- WHAT YOU HAVE TO DO
Gather every line in the records below that contains the string "accomplish". Treat case as significant.

- INPUT

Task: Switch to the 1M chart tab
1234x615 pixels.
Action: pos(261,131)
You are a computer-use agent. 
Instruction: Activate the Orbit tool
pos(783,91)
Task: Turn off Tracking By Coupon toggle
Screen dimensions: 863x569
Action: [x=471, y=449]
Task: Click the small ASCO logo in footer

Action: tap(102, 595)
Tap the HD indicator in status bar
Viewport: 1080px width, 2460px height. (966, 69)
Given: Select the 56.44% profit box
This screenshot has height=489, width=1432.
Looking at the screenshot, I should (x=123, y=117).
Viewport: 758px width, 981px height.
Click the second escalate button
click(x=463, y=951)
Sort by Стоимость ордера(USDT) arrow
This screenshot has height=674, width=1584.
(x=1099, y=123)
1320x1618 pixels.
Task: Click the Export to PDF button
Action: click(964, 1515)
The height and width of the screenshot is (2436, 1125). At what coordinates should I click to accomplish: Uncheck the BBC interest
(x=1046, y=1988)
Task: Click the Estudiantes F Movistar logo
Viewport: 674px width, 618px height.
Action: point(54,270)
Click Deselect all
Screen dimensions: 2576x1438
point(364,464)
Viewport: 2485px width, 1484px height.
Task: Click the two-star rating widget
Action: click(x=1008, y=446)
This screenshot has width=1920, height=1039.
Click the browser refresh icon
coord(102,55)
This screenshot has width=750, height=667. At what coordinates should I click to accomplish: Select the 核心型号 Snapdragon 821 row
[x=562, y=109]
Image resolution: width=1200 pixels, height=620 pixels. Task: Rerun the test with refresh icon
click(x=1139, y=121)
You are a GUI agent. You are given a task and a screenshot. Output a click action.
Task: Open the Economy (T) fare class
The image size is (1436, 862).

- TASK SOLUTION
The height and width of the screenshot is (2436, 1125). At what coordinates should I click to accomplish: Uncheck the BBC interest
This screenshot has width=750, height=667. At what coordinates should I click to accomplish: Select the 核心型号 Snapdragon 821 row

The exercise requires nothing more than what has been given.